Clathrin and AP2 are required for PtdIns(4,5)P2-mediated formation of LRP6 signalosomes

Canonical Wnt signaling is initiated by the binding of Wnt proteins to their receptors, low-density lipoprotein-related protein 5 and 6 (LRP5/6) and frizzled proteins, leading to phosphatidylinositol (4,5)bisphosphate (PtdIns(4,5)P₂) production, signalosome formation, and LRP phosphorylation. However, the mechanism by which PtdIns(4,5)P₂ regulates the signalosome formation remains unclear. Here we show that clathrin and adaptor protein 2 (AP2) were part of the LRP6 signalosomes. The presence of clathrin and AP2 in the LRP6 signalosomes depended on PtdIns(4,5)P₂, and both clathrin and AP2 were required for the formation of LRP6 signalosomes. In addition, WNT3A-induced LRP6 signalosomes were primarily localized at cell surfaces, and WNT3A did not induce marked LRP6 internalization. However, rapid PtdIns(4,5)P₂ hydrolysis induced artificially after WNT3A stimulation could lead to marked LRP6 internalization.

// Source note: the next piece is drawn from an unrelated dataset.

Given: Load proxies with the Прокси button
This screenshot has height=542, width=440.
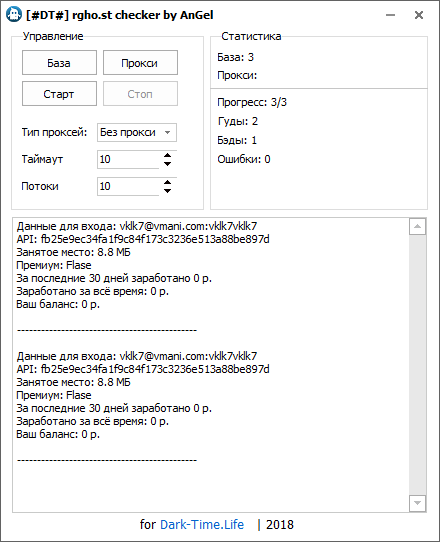Looking at the screenshot, I should [140, 63].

Moreover, we observed WNT3A-induced LRP6 and clathrin clustering at cell surfaces using super-resolution fluorescence microscopy. Therefore, we conclude that PtdIns(4,5)P₂ promotes the assembly of LRP6 signalosomes via the recruitment of AP2 and clathrin and that LRP6 internalization may not be a prerequisite for Wnt signaling to β-catenin stabilization.